The overview of filters provides detailed explanations of the types of filters that you can use. Using filters shows examples in multiple languages.

Reads and performance

Reads that use filters are slower than reads without filters, and they increase CPU utilization. On the other hand, they can significantly reduce the amount of network bandwidth that you use, by limiting the amount of data that is returned. In general, filters should be used to control throughput efficiency, not latency.

If you want to optimize your read performance, consider the following strategies:

  1. Restrict the rowset as much as possible. Limiting the number of rows that your nodes have to scan is the first step toward improving time to first byte and overall query latency. If you don't restrict the rowset, Bigtable will almost certainly have to scan your entire table. This is why we recommend that you design your schema in a way that allows your most common queries to work this way.

  2. For additional performance tuning after you've restricted the rowset, try adding a basic filter. Restricting the set of columns or the number of versions returned generally doesn't increase latency and can sometimes help Bigtable seek more efficiently past irrelevant data in each row.

  3. If you want to fine-tune your read performance even more after the first two strategies, consider using a more complicated filter.
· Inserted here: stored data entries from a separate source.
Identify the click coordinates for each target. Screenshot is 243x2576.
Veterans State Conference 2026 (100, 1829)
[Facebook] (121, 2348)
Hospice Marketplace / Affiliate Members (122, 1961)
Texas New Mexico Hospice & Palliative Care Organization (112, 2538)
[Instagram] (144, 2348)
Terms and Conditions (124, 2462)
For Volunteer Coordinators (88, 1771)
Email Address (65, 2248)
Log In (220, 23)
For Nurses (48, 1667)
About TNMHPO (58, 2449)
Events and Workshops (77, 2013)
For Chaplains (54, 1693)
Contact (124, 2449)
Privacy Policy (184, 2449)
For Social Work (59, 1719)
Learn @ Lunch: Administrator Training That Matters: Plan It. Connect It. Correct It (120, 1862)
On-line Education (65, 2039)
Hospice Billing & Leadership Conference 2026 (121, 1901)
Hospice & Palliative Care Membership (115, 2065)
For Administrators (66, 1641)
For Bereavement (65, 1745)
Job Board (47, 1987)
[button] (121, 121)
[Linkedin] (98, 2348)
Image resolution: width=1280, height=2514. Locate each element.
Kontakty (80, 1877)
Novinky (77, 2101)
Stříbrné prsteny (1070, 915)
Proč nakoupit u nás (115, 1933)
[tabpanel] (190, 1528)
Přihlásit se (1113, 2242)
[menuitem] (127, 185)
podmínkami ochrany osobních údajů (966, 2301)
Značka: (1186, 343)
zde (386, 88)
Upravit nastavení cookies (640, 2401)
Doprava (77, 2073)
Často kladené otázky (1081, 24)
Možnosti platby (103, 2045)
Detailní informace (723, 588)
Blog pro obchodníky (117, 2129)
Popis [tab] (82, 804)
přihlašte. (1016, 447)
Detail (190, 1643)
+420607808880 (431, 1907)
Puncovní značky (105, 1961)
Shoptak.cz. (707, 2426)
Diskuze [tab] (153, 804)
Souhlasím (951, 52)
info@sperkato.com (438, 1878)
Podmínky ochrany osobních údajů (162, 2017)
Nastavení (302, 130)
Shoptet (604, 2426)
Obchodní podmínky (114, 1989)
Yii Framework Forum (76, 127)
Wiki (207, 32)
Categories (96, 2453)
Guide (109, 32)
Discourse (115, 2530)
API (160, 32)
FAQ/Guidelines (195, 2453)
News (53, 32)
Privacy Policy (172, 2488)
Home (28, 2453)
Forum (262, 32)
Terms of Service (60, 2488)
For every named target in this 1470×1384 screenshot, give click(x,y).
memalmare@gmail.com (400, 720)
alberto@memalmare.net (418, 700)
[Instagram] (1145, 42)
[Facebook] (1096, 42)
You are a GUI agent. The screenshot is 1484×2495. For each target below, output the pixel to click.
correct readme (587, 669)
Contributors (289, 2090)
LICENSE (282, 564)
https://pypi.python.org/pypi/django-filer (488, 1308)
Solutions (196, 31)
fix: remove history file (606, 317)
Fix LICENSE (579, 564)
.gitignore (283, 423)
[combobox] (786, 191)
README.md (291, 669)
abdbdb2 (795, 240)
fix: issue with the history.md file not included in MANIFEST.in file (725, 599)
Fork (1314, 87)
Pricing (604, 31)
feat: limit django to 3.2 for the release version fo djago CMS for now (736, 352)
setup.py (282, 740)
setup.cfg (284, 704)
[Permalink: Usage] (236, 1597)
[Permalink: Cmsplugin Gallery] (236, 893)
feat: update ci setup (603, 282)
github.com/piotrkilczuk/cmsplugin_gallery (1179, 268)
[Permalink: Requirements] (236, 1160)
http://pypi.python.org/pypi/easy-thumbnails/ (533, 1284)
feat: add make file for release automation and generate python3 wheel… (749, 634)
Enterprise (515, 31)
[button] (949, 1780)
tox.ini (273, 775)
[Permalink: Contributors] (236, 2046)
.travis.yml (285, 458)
You might try this for a few reasons:

    • You're still getting back a lot of data you don't want.
    • You want to simplify your application code by pushing the query down into Bigtable.

    Be aware, however, that filters requiring conditions, interleaves, or regex matching on large values tend to do more harm than good if they allow most of the scanned data through. This harm comes in the form of increased CPU utilization in your cluster without large savings client-side.

In addition to these strategies, avoid reading a large number of non-contiguous row keys or row ranges in a single read request. When you request hundreds of row keys or row ranges in a single request, Bigtable scans the table and reads the requested rows sequentially. This lack of parallelism affects the overall latency, and any reads that hit a hot node can increase the tail latency. The more row ranges requested, the longer the read takes to complete. If this latency is unacceptable, you should instead send multiple concurrent requests that each retrieve fewer row ranges.

In general, reading more row ranges in a single request optimizes throughput, but not latency. Reading fewer row ranges in multiple concurrent requests optimizes latency, but not throughput. Finding the right balance between latency and throughput will depend on your application's requirements, and can be arrived at by adjusting the concurrent read request count and the number of row ranges in one request.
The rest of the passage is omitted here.